DATASET RECORDS:
⁂

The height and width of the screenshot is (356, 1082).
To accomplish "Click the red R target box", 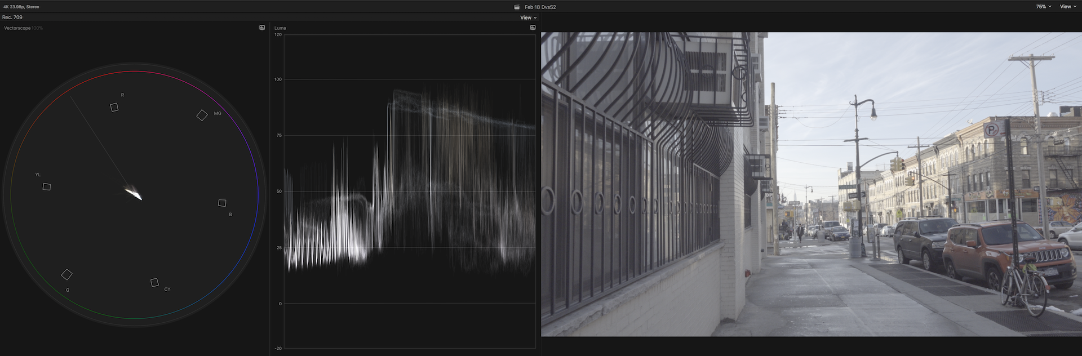I will [114, 107].
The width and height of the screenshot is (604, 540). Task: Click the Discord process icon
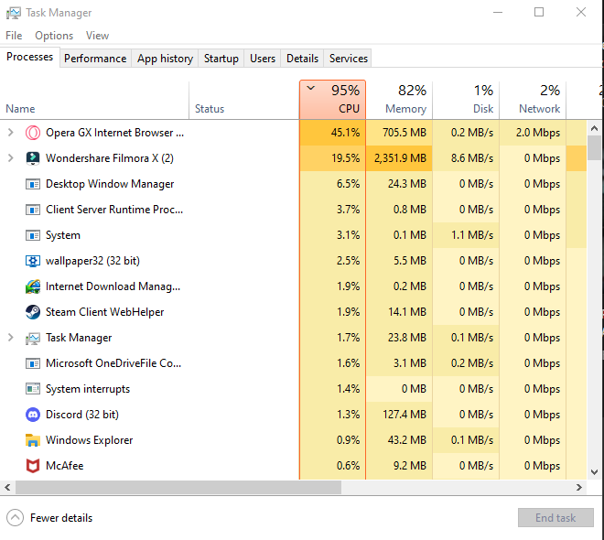[x=33, y=415]
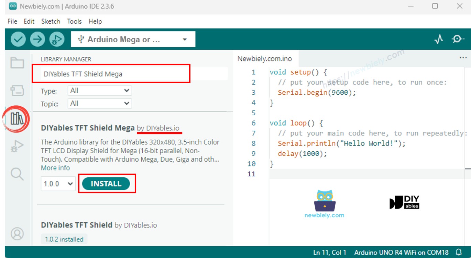Viewport: 471px width, 258px height.
Task: Open the Search sidebar panel
Action: click(17, 174)
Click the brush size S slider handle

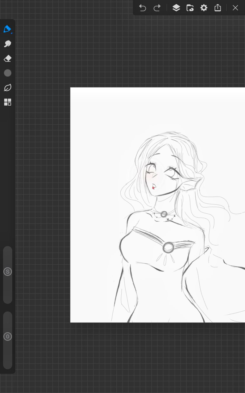(7, 271)
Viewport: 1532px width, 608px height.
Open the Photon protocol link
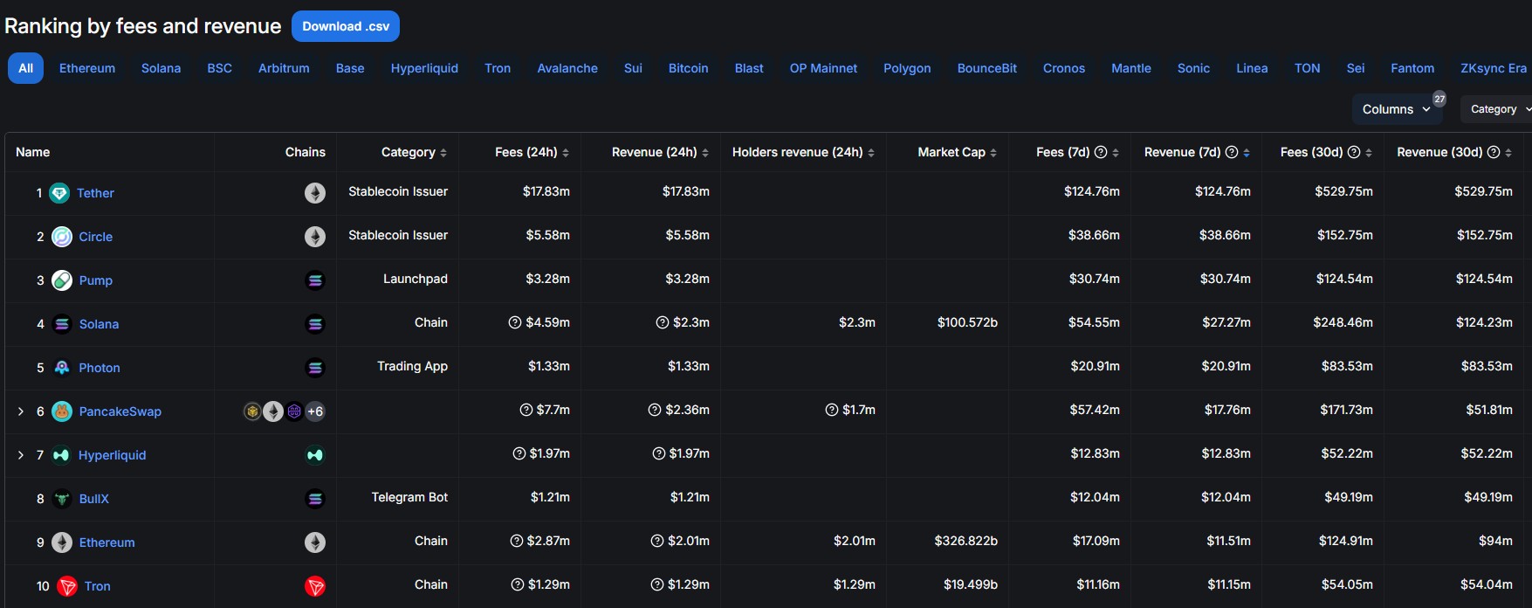(100, 368)
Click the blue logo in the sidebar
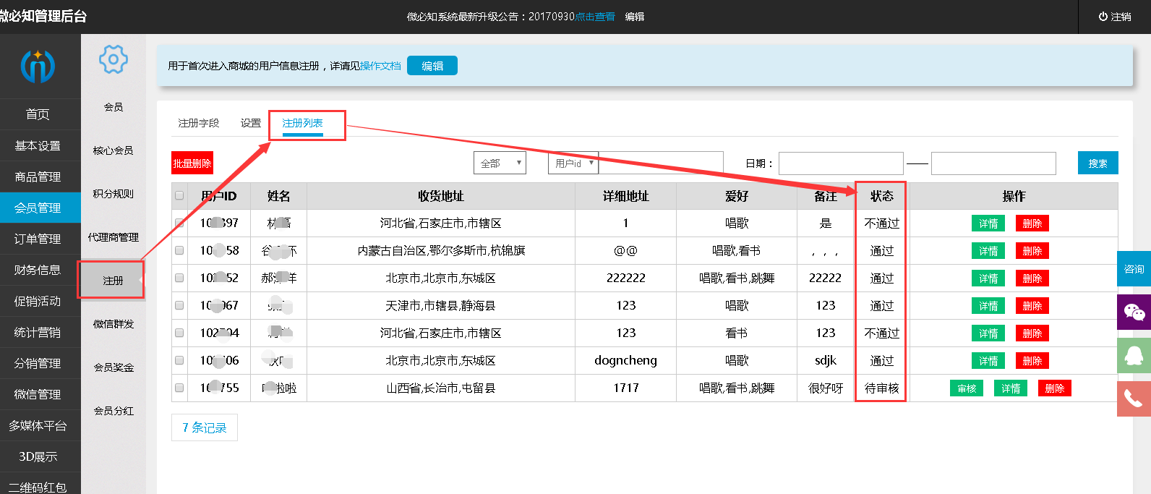 tap(38, 66)
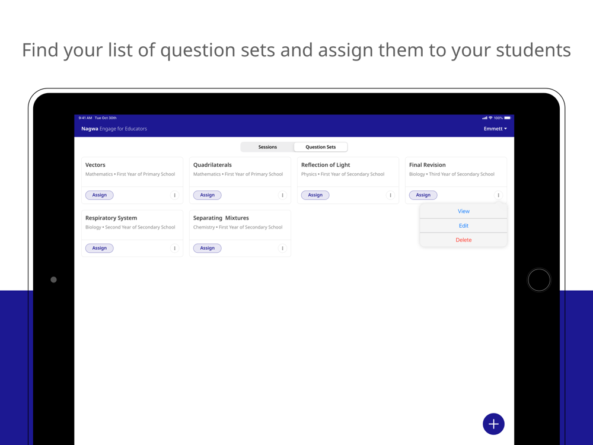
Task: Expand the Emmett user dropdown
Action: (495, 129)
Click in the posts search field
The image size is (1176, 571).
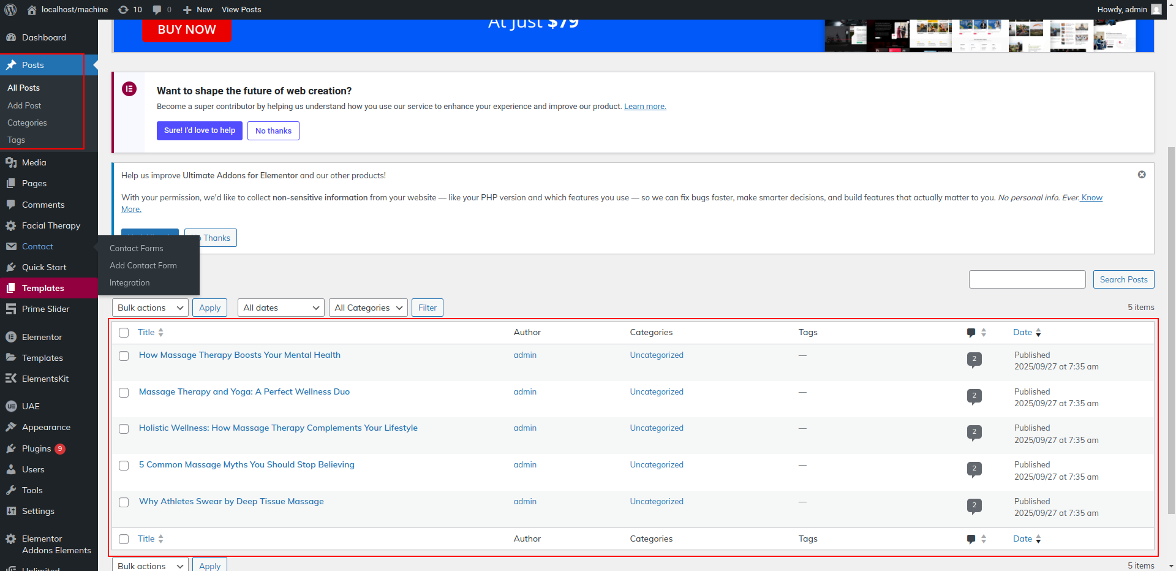click(1027, 279)
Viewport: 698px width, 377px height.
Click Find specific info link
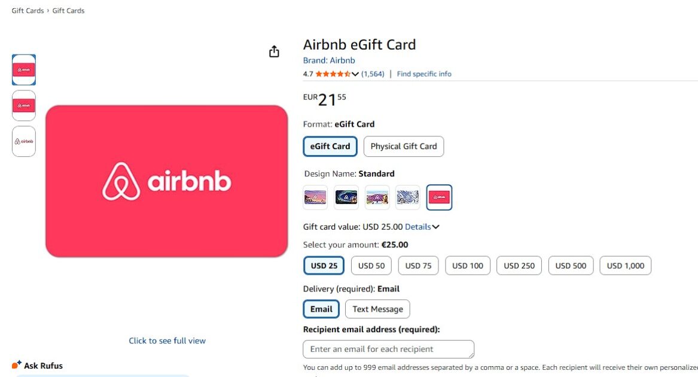[424, 74]
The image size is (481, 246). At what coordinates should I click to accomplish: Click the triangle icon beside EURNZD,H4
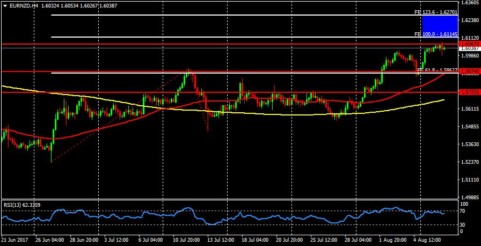tap(5, 5)
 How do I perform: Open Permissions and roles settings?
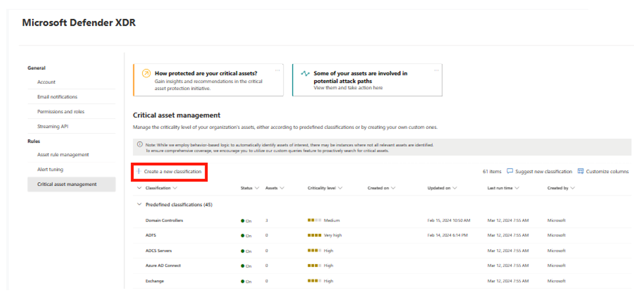coord(61,111)
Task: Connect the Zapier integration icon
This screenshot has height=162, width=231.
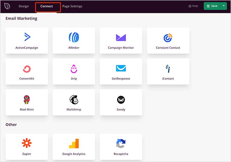Action: coord(27,143)
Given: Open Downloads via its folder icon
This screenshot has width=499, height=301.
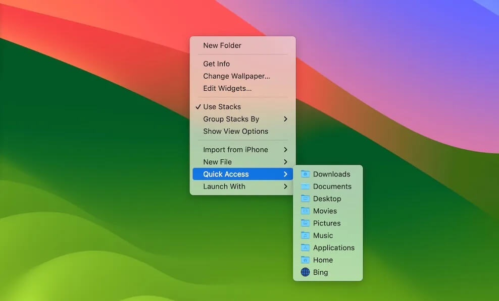Looking at the screenshot, I should [305, 174].
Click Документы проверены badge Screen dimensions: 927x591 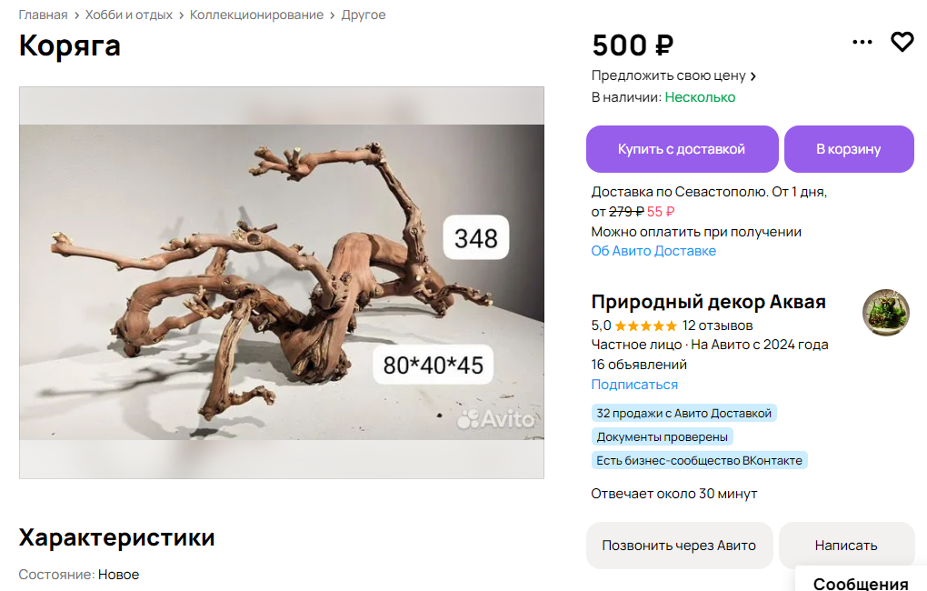663,436
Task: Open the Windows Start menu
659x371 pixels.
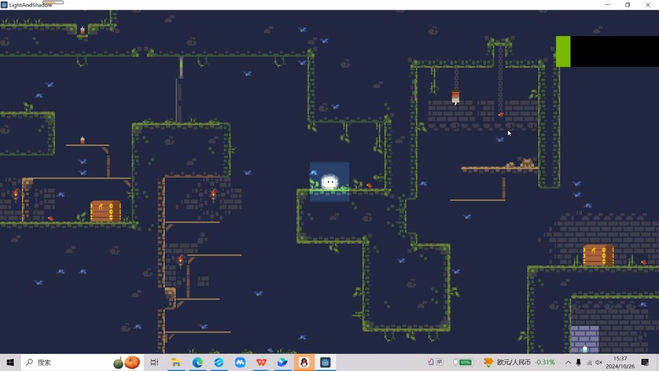Action: (x=10, y=362)
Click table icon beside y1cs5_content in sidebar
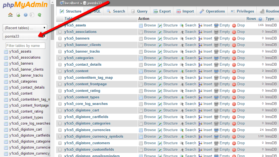This screenshot has height=157, width=279. [x=6, y=93]
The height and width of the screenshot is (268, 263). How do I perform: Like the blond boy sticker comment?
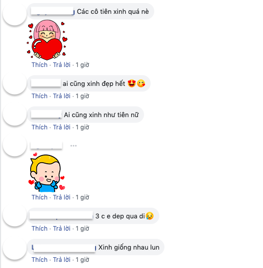click(x=39, y=197)
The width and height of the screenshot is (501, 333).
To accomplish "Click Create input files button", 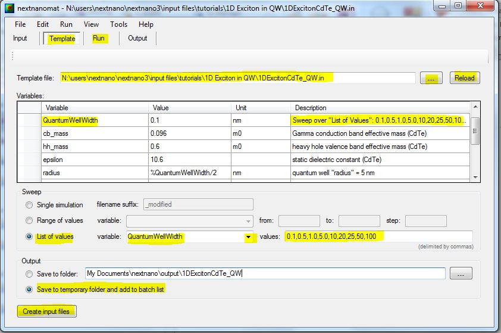I will coord(47,312).
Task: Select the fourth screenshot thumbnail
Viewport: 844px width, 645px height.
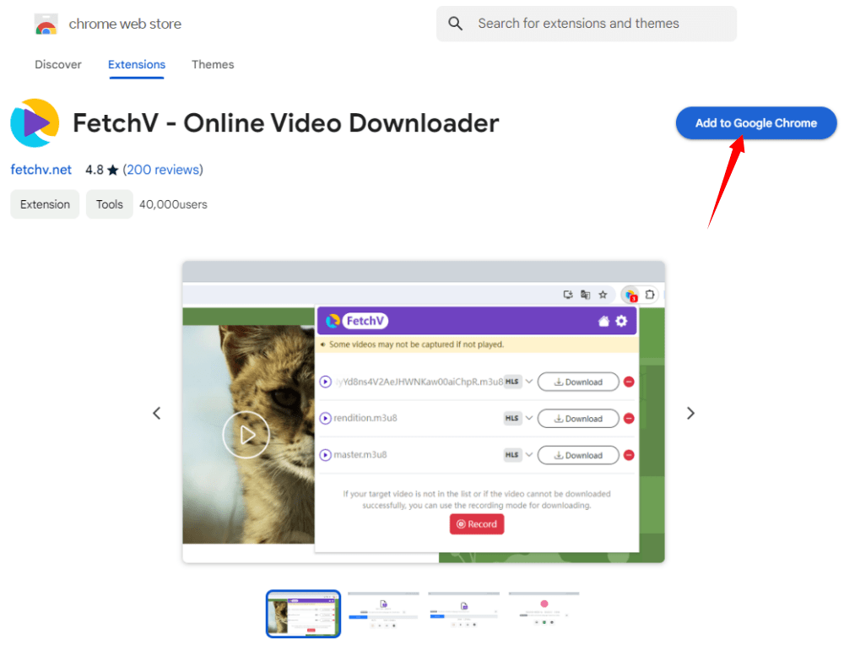Action: click(544, 611)
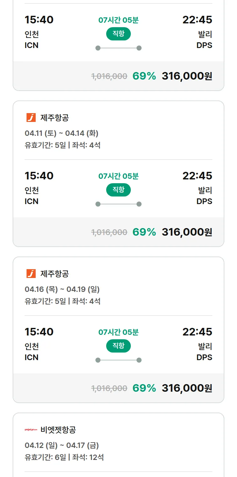Select 316,000원 price of the 04.11 flight
The width and height of the screenshot is (237, 477).
point(187,232)
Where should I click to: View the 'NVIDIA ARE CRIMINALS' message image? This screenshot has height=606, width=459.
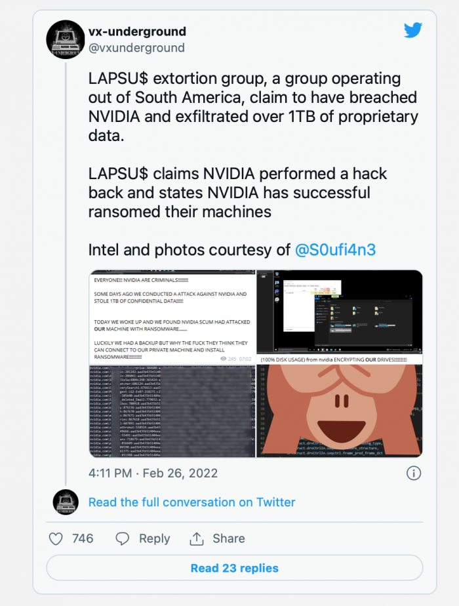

⁂

ACTIVITY:
Going by the data above, the answer is exactly the lines from the one holding "Viewport: 698px width, 377px height." to the one holding "Task: Connect the Zapier integration icon", both kept, with the pictures left out.

EXERCISE RESULT:
Viewport: 698px width, 377px height.
Click Find specific info link
[424, 74]
The image size is (481, 246). At what coordinates should I click to accomplish: Click the triangle icon beside EURNZD,H4
tap(5, 5)
 How do I perform: Open Permissions and roles settings?
coord(61,111)
Task: Connect the Zapier integration icon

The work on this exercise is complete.